ダッシュ!四駆郎 (Dasshu! Yonkarō)
- Written by: Zaurus Tokuda
- Published by: Shogakukan
- Magazine: CoroCoro Comic
- Original run: December 1987 – March 1992
- Volumes: 14
- Directed by: Hitoshi Nanba
- Produced by: Hiroshi Sasagawa
- Written by: Takashi Yamada
- Music by: Keita Miyahara
- Studio: Staff 21, Aubekku & Tokyu Agency
- Original network: TXN (TV Tokyo)
- Original run: October 3, 1989 – March 27, 1990
- Episodes: 25

Hyper Dash! Yonkuro
- Written by: Hiroyuki Takei
- Published by: Shogakukan
- Magazine: CoroCoro Aniki
- Original run: March 14, 2015 – March 15, 2021
- Volumes: 4

= Dash! Yonkuro =

Japanese manga and anime franchise

Dash! Yonkuro (ダッシュ!四駆郎, Dasshu! Yonkurō) is a Japanese manga series created by Zaurus Tokuda, originally serialized in Shogakukan's CoroCoro Comic magazine from December 1987 to March 1992. The story focuses on Yonkuro Hinomaru, a delinquent Mini 4WD enthusiast and member of a Mini 4WD racing team who tackles the world of miniature car racing.

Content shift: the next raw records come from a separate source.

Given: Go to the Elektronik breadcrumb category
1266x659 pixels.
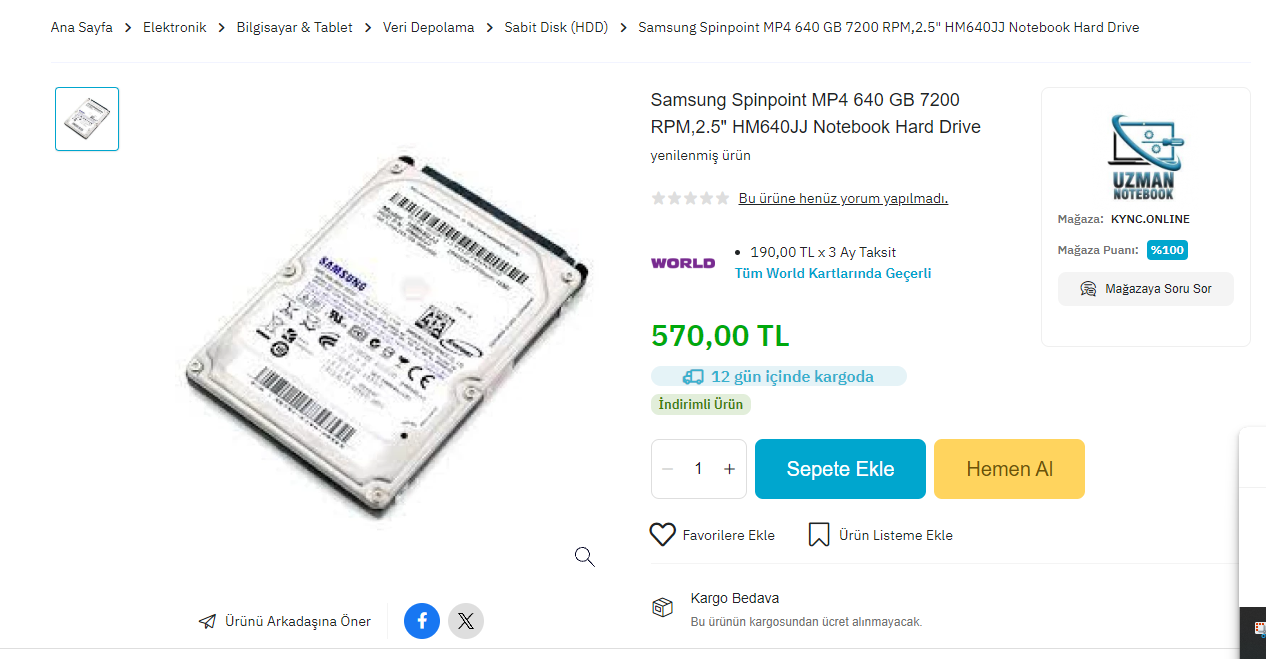Looking at the screenshot, I should 174,28.
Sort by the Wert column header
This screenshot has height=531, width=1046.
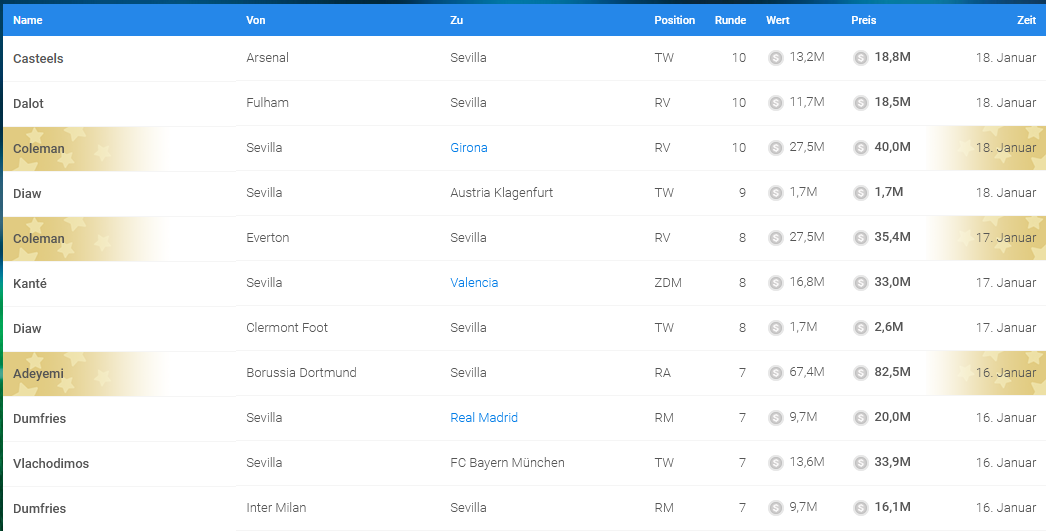(x=778, y=20)
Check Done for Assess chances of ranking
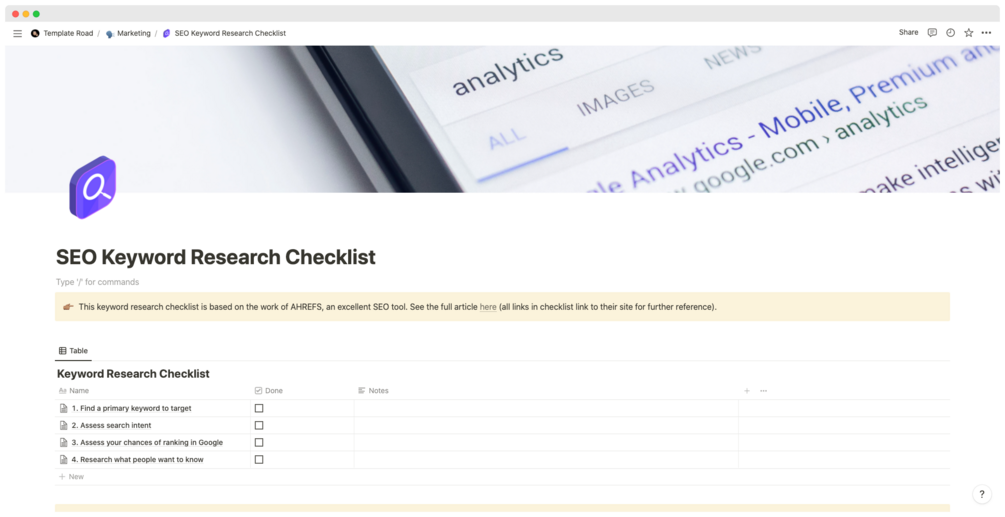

It is created as a tie-in to Tamiya's Mini 4WD franchise, and it is the first series to center on the franchise. An anime series based on the original manga was produced by Staff 21, Aubekku & Tokyu Agency and aired on TV Tokyo from October 3, 1989, to March 27, 1990. A sequel manga series, titled Hyper Dash! Yonkuro was created and illustrated by Hiroyuki Takei and began serialization on CoroCoro Aniki on March 14, 2015.

==Media==
===Manga===
The manga was written and illustrated by Zaurus Tokuda, serialized in the monthly CoroCoro Comic from December 1987 until March 1992, compiling it into 14 Tankobon volumes. Several spinoff stories revolving the series were released before its successor series was serialized. This, alongside Bakusō Kyōdai Let's & Go!! contributed on the popularity of Tamiya's Mini 4WD franchise in Japan and overseas. Despite the author's death, a sequel manga series, titled Hyper Dash! Yonkuro (ハイパーダッシュ! 四駆郎, Haipā Dasshu! Yonkurō) was created by Hiroyuki Takei (under Tokuda's family approval) and began serialization in CoroCoro Aniki magazine on March 14, 2015, and ending on March 15, 2021. 4 Tankobon Volumes were released in Japan.

===Anime===
An anime adaptation of the original manga was produced by Staff 21, Aubekku & Tokyu Agency and aired on TV Tokyo from October 3, 1989, to March 27, 1990, replacing Mister Ajikko in its original timeslot. The series was directed by Hitoshi Nanba and written by Takashi Yamada (Ojamajo Doremi, Jewelpet, HeartCatch PreCure). The opening song is titled "Be Top" by Taku Kitahara while the ending theme is titled "An Endless Challenge" (果てしなき挑戦(チャレンジ), Hateshinaki Charenji) by Taku Kitahara.

===Merchandise===
Merchandise of the series were released by Tamiya under the Mini 4WD line of race car models.

==Reception==
Hiroyuki Takei, author of Shaman King and later Hyper Dash! Yonkuro cited he once submitted a design on a contest held by Shogakukan during his middle school years. Despite not be used for Yonkuro's machine, it became the basis for the Dash-3 Shooting Star. The one-shot autobiography manga Dear Zaurus Tokuda was based on Takei's story.